MSPT: Efficient Large-Scale Physical Modeling via Parallelized Multi-Scale Attention
Pedro M. P. Curvo, Jan-Willem van de Meent, Maksim Zhdanov
TL;DR
The paper tackles the scalability gap in neural PDE solvers for industrial-scale simulations by introducing MSPT, a multi-scale patch transformer. It combines local patch self-attention with global context via pooled supernodes using ball-tree partitioning to handle irregular geometries, achieving near-linear scaling with the number of points. MSPT delivers state-of-the-art accuracy on standard PDE benchmarks and large CFD datasets (ShapeNet-Car, AhmedML) while reducing memory and compute costs compared to prior transformer-based solvers.
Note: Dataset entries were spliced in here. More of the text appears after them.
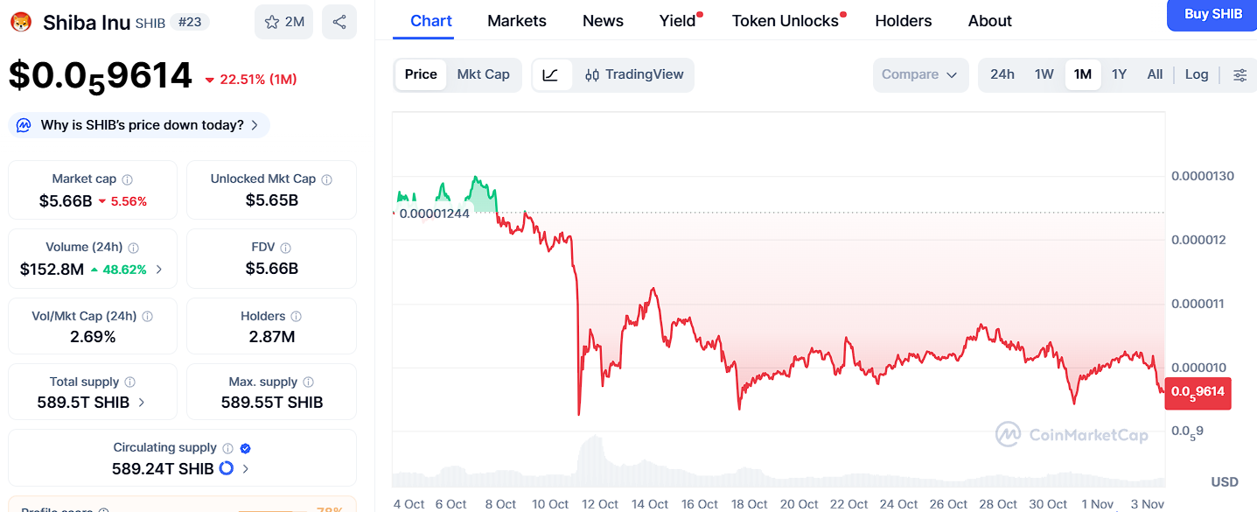Click the Buy SHIB button
Viewport: 1257px width, 512px height.
(1212, 15)
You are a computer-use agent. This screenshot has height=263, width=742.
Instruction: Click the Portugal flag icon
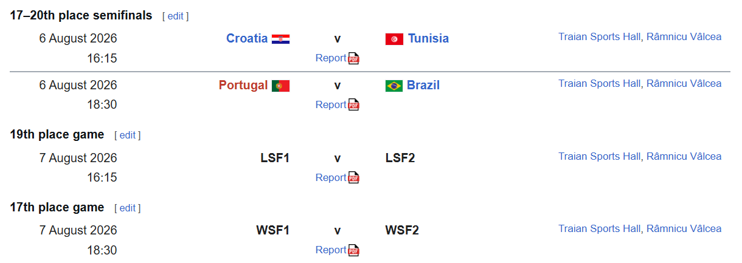click(280, 86)
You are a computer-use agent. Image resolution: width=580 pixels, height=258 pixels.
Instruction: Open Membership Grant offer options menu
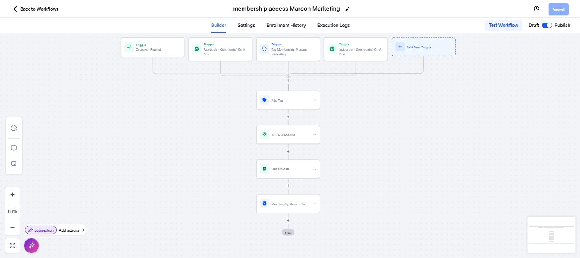314,204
The work includes thorough ablations on patch count and pooling, plus efficiency analyses, highlighting MSPT's potential for million-point on-device inference and real-time design optimization.
Abstract
A key scalability challenge in neural solvers for industrial-scale physics simulations is efficiently capturing both fine-grained local interactions and long-range global dependencies across millions of spatial elements. We introduce the Multi-Scale Patch Transformer (MSPT), an architecture that combines local point attention within patches with global attention to coarse patch-level representations. To partition the input domain into spatially-coherent patches, we employ ball trees, which handle irregular geometries efficiently. This dual-scale design enables MSPT to scale to millions of points on a single GPU. We validate our method on standard PDE benchmarks (elasticity, plasticity, fluid dynamics, porous flow) and large-scale aerodynamic datasets (ShapeNet-Car, Ahmed-ML), achieving state-of-the-art accuracy with substantially lower memory footprint and computational cost.